Sunday, December 27, 2009

Good Bye...2009..

2009 was the most memorable year of my life. I just did everything, been through all kinds of feelings over the year. There were breath stopping tensions, excitements, anxieties, hard work and as wells as hanging out with friends, travelling all through US; I had sleepless nights at work and days of all day sleep as well. I tried hundreds of new things; many were for the first time in my life. I pursued the things, which I always had a passion about and dreamt of.

There was excitement of graduation, then the pain of departing with closed ones. Strive for finding a job for myself and then the joy of getting one. It was maintaining deadlines for VISA status, pride of buying first car, chilling out with new colleagues, visiting new places, buying my first camera; it was just too exciting and fun. I agree that this year I lived for myself being little selfish. I cared more for my personal achievements. I became so passionate about my work. It gave me so much pleasure and enthusiasm like nothing else could give.

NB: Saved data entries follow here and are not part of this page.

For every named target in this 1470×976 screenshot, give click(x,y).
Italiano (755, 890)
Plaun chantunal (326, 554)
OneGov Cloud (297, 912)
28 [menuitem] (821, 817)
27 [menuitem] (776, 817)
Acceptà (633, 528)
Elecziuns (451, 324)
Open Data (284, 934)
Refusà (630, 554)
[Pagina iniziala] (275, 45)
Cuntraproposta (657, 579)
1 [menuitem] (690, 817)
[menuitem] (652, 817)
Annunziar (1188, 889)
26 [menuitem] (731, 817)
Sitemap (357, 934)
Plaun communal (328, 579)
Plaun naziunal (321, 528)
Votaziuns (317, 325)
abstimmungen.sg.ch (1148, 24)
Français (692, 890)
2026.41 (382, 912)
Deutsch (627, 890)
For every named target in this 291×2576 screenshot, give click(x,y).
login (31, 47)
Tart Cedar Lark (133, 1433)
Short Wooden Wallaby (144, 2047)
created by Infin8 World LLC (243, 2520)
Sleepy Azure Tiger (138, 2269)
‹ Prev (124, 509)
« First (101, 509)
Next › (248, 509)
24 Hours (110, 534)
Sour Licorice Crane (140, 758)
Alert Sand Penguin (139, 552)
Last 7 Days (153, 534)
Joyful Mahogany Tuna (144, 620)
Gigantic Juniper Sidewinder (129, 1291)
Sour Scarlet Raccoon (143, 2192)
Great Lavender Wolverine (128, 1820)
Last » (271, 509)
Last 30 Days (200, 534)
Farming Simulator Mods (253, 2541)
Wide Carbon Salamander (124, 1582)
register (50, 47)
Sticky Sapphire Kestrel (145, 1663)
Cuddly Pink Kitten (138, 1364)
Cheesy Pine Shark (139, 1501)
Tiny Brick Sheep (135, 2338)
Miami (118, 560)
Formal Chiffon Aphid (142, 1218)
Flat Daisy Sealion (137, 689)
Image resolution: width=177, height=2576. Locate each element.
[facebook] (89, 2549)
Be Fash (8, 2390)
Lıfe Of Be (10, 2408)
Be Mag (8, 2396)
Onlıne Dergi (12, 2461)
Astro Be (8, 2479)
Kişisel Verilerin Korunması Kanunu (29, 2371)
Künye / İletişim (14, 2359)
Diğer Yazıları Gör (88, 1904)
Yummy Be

Overall the year was happening, but that’s how my life has been. I won’t say it’s always good or I am being lucky all the time. But it’s always eventful. Something or else will always be going on to make it full of incidents. Destiny does make me go through all the pain and hard work while achieving the things. Th year had been full of problems and finding their solutions. One thing I learnt is, the more you grow in your life bigger the worries became. This is the way I have convinced myself. So whenever I come across the same problem I faced before, I get worried as if my growth has been flattened, and the greater the problem I tackle, I feel myself proud for climbing ladder of success. Sometimes, I feel jealous for my friends coz when I call them and ask how things are going and all they say is, “same old sh***t…” because I have like 100s of good/bad things to share everyday and they all ahas perfect settled life. wow..!!!

Anyways, now the year is ending and I can see lot of excitement waiting at the corner for me. I wish Year 2010 has a lot for me to bring out. I pray to god, give me more and more big problems to handle. That’s the only measure that I am growing in my life.